Teks Sumber:
§ §

Shinta meratap. Permaisuri Ayodya itu menyadari jika kebebasannya lenyap saat kakinya melangkah melewati lingkaran pelindung yang dibuat sang adik ipar, Laksmana.

Istri terkasih Raja Rama itu terbujuk rayuan sosok renta yang memintanya meninggalkan lingkaran tersebut. Siapa sangka jika sosok renta itu ternyata adalah Raja Alengka, bernama Rahwana.

Hari-hari bahagianya berkelana bersama dengan sang Rama pun berganti kelam. Sang dewi harus hidup penuh ketakutan dalam cengkeraman sang raksasa, Rahwana.

Tak hanya bujuk rayu, di Taman Argasoka, penguasa tertinggi Alengka itu pun mulai menggunakan kekerasan untuk memaksa Shinta menjadi permaisurinya. Di tanah asing Sang Dewi harus membela dirinya sendiri.

Nasib tragis permaisuri Ayodya tidak berhenti di situ. Bahkan ketika Raja Rama beserta utusan tangguhnya, Hanoman, berhasil membebaskannya dari cengkeraman Rahwana dengan cara membakar seluruh kota, kehidupan Shinta masih jauh dari suka cita.

Suami tercinta yang kabarnya rela melakukan apapun juga untuk mendapatkan dirinya kembali masih harus mempertanyakan kesuciannya. Untuk membuktikan kesetiaanya kepada sang suami, Shinta memilih untuk terjun ke dalam kobaran api. Di ujung cerita Shinta memang selamat. Api tak mampu membakar tubuhnya yang suci.

Namun Shinta bukan manusia biasa. Namanya terpatri dalam kisah kuno Ramayana sebagai perempuan dengan kecantikan tiada tanding yang membuat Raja Alengka gelap mata.

Shinta adalah simbol keindahan. Keputusannya untuk masuk ke kobaran api sebagai bukti kesetiaan kepada suami pun memicu decak kagum dan tepuk tangan.

Termasuk dalam sendratari balet Ramayana yang ditampilkan di kompleks Candi Prambanan yang legendaris di Yogyakarta sejak 1960-an.

Tapi memang hanya sampai di situlah nilai seorang Shinta. Selebihnya sendratari empat babak dengan lebih dari 200 adegan itu habis-habisan menceritakan kepahlawanan Rama, Laksmana, Hanuman dan bahkan Kumbakarna.

Tak berhenti di situ, kisah Ramayana yang mulanya ditampilkan secara kolosal dengan 55 penari utama dan 865 pendukung di panggung tertutup, sejak 1990-an mulai dipindahkan ke panggung terbuka, tepat di pelataran Candi Prambanan yang terletak di kompleks Candi Seribu.

Sejak saat itu Shinta mengurai nasibnya di bawah temaram sinar bulan berlatarkan salah satu ikon kisah putri jelita yang tak kalah tragisnya.

Kompleks seribu candi yang menjadi saksi keputusasaan Roro Jonggrang, yang tak lagi punya cara lain untuk menolak pinangan Bandung Bondowoso, pembunuh sang ayah (di beberapa versi disebutkan sang kakak).

§ §

Potongan Data:
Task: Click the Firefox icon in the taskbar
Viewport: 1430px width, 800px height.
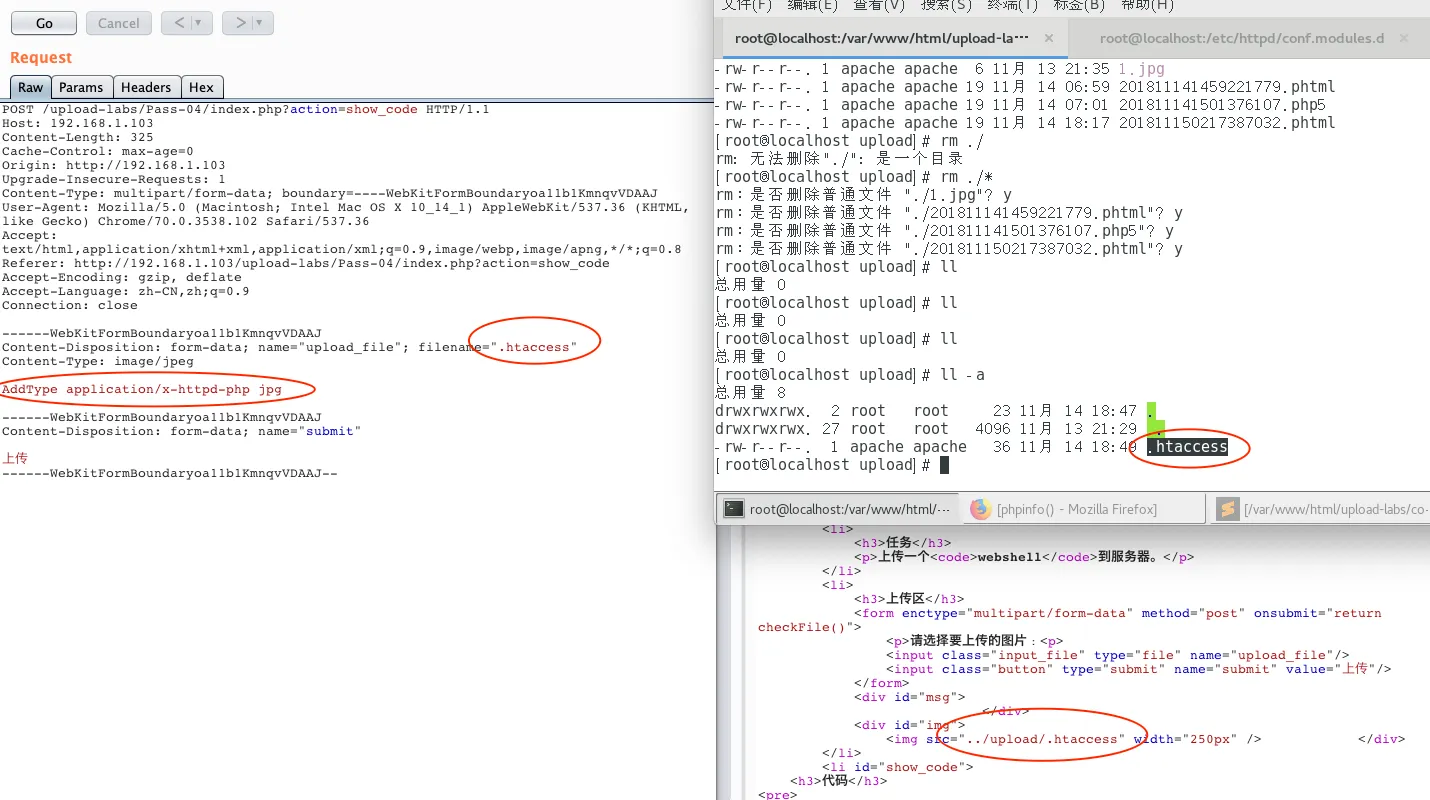Action: pos(980,509)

§ §

Rincian Latihan:
Ambil dari teks tentang Shinta bagian yang dimulai pada kata-kata "Tak hanya bujuk" dan berhenti setelah kata-kata "dari suka cita.". Salin tanpa mengubah satu huruf pun.

Hasil Tugas:
Tak hanya bujuk rayu, di Taman Argasoka, penguasa tertinggi Alengka itu pun mulai menggunakan kekerasan untuk memaksa Shinta menjadi permaisurinya. Di tanah asing Sang Dewi harus membela dirinya sendiri.

Nasib tragis permaisuri Ayodya tidak berhenti di situ. Bahkan ketika Raja Rama beserta utusan tangguhnya, Hanoman, berhasil membebaskannya dari cengkeraman Rahwana dengan cara membakar seluruh kota, kehidupan Shinta masih jauh dari suka cita.